#### ACTIVITY
Every line from the one holding "Click the trolleybuses" to the end of the entries should be repeated exactly, with the pictures left out.

---- DATA

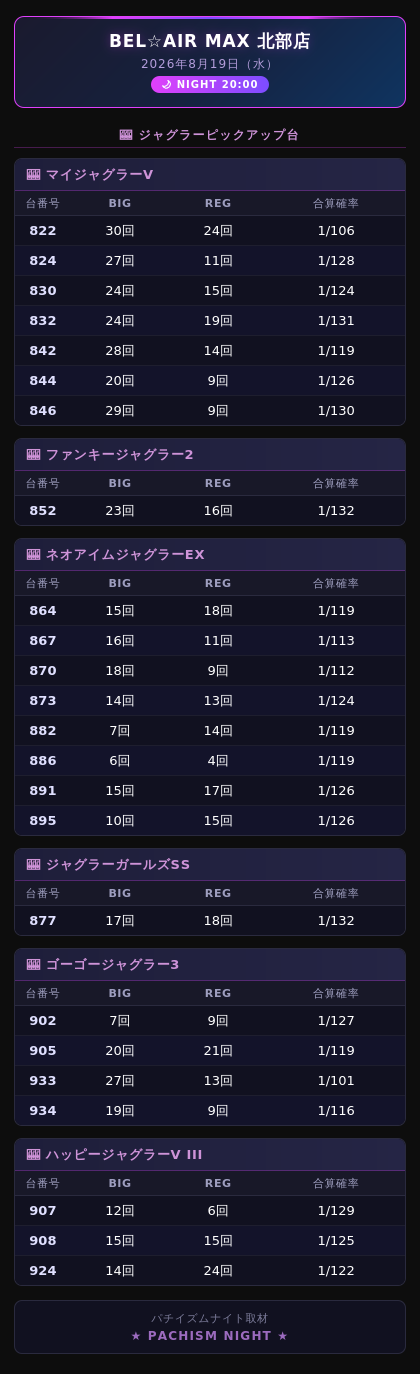Select machine row 822
This screenshot has width=420, height=1374.
coord(210,230)
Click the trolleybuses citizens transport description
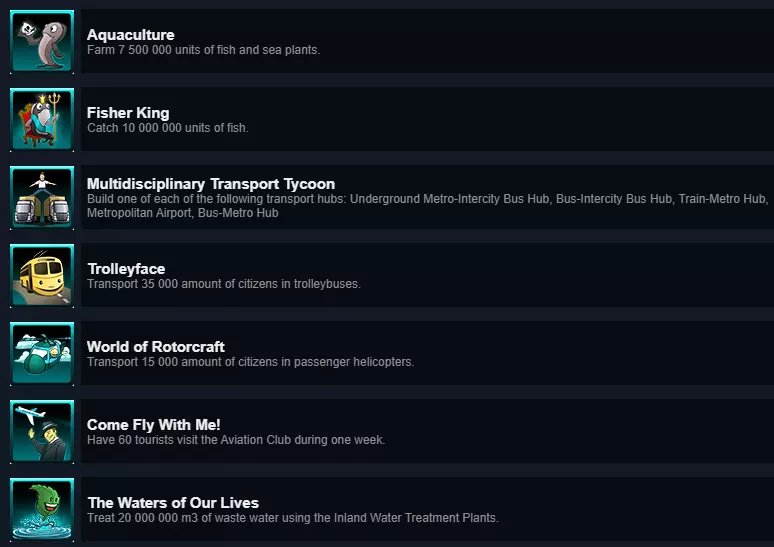The height and width of the screenshot is (547, 774). pos(223,284)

--------

#### REPLY
Click the trolleybuses citizens transport description
The height and width of the screenshot is (547, 774). pos(223,284)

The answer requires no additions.